**Exercise goal**. Repeat each line of the data below without a single change.

(Records from a pointing dataset)
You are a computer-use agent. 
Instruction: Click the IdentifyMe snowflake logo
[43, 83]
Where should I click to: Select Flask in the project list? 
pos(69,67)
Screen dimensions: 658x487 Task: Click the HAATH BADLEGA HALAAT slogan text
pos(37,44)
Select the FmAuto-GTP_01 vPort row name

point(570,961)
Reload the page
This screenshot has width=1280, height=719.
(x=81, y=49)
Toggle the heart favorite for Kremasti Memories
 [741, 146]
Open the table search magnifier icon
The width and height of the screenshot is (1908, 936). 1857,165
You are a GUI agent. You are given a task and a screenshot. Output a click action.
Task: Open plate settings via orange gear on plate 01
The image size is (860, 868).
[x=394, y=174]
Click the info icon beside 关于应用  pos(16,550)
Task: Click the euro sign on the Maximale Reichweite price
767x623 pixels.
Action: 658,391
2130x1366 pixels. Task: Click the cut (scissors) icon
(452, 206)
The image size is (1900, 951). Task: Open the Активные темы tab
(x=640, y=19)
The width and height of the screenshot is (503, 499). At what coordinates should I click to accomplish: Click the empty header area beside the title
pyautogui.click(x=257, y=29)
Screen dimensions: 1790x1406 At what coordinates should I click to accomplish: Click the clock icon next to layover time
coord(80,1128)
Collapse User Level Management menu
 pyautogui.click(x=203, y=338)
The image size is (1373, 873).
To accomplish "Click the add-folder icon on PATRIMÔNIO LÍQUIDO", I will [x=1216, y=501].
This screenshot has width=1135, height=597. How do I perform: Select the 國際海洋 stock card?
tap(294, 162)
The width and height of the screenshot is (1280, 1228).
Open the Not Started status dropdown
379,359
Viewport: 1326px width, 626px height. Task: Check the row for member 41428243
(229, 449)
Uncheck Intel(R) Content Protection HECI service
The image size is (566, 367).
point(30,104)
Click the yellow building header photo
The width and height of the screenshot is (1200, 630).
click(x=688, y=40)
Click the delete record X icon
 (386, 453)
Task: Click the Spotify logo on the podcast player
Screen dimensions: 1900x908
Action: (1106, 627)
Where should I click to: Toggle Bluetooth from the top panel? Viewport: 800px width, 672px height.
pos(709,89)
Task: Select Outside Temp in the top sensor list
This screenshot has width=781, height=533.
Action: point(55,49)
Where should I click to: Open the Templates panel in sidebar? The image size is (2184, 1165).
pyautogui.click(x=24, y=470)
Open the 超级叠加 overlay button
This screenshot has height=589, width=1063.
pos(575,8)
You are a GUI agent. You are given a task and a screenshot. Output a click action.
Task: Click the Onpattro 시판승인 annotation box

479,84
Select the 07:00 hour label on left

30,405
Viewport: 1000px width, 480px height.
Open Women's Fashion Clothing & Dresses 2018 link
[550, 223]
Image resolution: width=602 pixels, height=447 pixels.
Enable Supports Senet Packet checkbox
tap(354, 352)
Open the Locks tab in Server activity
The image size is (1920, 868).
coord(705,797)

**Output for this exercise**.
You are a computer-use agent. 
Instruction: Click the IdentifyMe snowflake logo
[43, 83]
Where should I click to: Select Flask in the project list? 
pos(69,67)
Screen dimensions: 658x487 Task: Click the HAATH BADLEGA HALAAT slogan text
pos(37,44)
Select the FmAuto-GTP_01 vPort row name

point(570,961)
Reload the page
This screenshot has width=1280, height=719.
(x=81, y=49)
Toggle the heart favorite for Kremasti Memories
 [741, 146]
Open the table search magnifier icon
The width and height of the screenshot is (1908, 936). 1857,165
You are a GUI agent. You are given a task and a screenshot. Output a click action.
Task: Open plate settings via orange gear on plate 01
The image size is (860, 868).
[x=394, y=174]
Click the info icon beside 关于应用  pos(16,550)
Task: Click the euro sign on the Maximale Reichweite price
767x623 pixels.
Action: 658,391
2130x1366 pixels. Task: Click the cut (scissors) icon
(452, 206)
The image size is (1900, 951). Task: Open the Активные темы tab
(x=640, y=19)
The width and height of the screenshot is (503, 499). At what coordinates should I click to accomplish: Click the empty header area beside the title
pyautogui.click(x=257, y=29)
Screen dimensions: 1790x1406 At what coordinates should I click to accomplish: Click the clock icon next to layover time
coord(80,1128)
Collapse User Level Management menu
 pyautogui.click(x=203, y=338)
The image size is (1373, 873).
To accomplish "Click the add-folder icon on PATRIMÔNIO LÍQUIDO", I will [x=1216, y=501].
This screenshot has width=1135, height=597. How do I perform: Select the 國際海洋 stock card?
tap(294, 162)
The width and height of the screenshot is (1280, 1228).
Open the Not Started status dropdown
379,359
Viewport: 1326px width, 626px height. Task: Check the row for member 41428243
(229, 449)
Uncheck Intel(R) Content Protection HECI service
The image size is (566, 367).
point(30,104)
Click the yellow building header photo
The width and height of the screenshot is (1200, 630).
click(x=688, y=40)
Click the delete record X icon
 (386, 453)
Task: Click the Spotify logo on the podcast player
Screen dimensions: 1900x908
Action: (1106, 627)
Where should I click to: Toggle Bluetooth from the top panel? Viewport: 800px width, 672px height.
pos(709,89)
Task: Select Outside Temp in the top sensor list
This screenshot has width=781, height=533.
Action: point(55,49)
Where should I click to: Open the Templates panel in sidebar? The image size is (2184, 1165).
pyautogui.click(x=24, y=470)
Open the 超级叠加 overlay button
This screenshot has height=589, width=1063.
pos(575,8)
You are a GUI agent. You are given a task and a screenshot. Output a click action.
Task: Click the Onpattro 시판승인 annotation box

479,84
Select the 07:00 hour label on left

30,405
Viewport: 1000px width, 480px height.
Open Women's Fashion Clothing & Dresses 2018 link
[550, 223]
Image resolution: width=602 pixels, height=447 pixels.
Enable Supports Senet Packet checkbox
tap(354, 352)
Open the Locks tab in Server activity
The image size is (1920, 868).
coord(705,797)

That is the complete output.